=== EXCERPTED RECORDS ===
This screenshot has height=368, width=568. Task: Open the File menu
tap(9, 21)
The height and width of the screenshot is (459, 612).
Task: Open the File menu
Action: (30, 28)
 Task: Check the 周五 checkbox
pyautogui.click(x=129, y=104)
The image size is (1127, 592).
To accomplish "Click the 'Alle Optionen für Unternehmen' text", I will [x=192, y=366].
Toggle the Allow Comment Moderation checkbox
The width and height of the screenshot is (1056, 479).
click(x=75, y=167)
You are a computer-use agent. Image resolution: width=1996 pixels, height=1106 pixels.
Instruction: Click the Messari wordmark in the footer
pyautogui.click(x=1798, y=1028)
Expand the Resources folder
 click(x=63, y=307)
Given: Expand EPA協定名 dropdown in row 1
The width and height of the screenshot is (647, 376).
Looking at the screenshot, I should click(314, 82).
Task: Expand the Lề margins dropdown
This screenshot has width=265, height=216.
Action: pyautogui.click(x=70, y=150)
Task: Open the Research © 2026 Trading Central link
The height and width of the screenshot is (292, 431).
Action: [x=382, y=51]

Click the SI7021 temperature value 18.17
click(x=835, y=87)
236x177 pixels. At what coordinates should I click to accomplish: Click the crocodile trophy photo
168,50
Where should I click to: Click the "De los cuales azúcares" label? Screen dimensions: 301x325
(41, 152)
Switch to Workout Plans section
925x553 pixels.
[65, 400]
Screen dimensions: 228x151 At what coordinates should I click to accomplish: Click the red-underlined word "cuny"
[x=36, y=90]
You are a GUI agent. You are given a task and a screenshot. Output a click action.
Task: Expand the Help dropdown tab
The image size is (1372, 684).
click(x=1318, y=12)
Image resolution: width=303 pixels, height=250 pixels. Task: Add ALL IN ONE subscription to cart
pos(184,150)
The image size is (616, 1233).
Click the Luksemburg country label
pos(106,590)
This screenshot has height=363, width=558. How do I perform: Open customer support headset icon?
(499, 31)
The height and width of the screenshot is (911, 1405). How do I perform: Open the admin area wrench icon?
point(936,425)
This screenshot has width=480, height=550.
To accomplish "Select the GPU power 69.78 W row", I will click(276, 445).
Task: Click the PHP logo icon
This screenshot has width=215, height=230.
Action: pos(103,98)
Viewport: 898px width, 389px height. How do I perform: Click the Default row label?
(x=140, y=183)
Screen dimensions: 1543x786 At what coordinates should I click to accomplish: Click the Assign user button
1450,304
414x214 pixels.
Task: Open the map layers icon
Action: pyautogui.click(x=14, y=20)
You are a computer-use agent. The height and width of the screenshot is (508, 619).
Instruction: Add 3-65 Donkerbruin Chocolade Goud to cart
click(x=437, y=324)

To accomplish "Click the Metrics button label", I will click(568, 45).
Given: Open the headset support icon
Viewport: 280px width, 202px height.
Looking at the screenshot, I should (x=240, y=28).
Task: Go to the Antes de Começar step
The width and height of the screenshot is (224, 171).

=== YOUR OBJECTIVE ===
Print the records verbatim, stopping after the "Task: Open the Research" line.

=== SOLUTION TO THIS EXERCISE ===
This screenshot has height=368, width=568. Task: Open the File menu
tap(9, 21)
The height and width of the screenshot is (459, 612).
Task: Open the File menu
Action: (30, 28)
 Task: Check the 周五 checkbox
pyautogui.click(x=129, y=104)
The image size is (1127, 592).
To accomplish "Click the 'Alle Optionen für Unternehmen' text", I will [x=192, y=366].
Toggle the Allow Comment Moderation checkbox
The width and height of the screenshot is (1056, 479).
click(x=75, y=167)
You are a computer-use agent. Image resolution: width=1996 pixels, height=1106 pixels.
Instruction: Click the Messari wordmark in the footer
pyautogui.click(x=1798, y=1028)
Expand the Resources folder
 click(x=63, y=307)
Given: Expand EPA協定名 dropdown in row 1
The width and height of the screenshot is (647, 376).
Looking at the screenshot, I should click(314, 82).
Task: Expand the Lề margins dropdown
This screenshot has width=265, height=216.
Action: pyautogui.click(x=70, y=150)
Task: Open the Research © 2026 Trading Central link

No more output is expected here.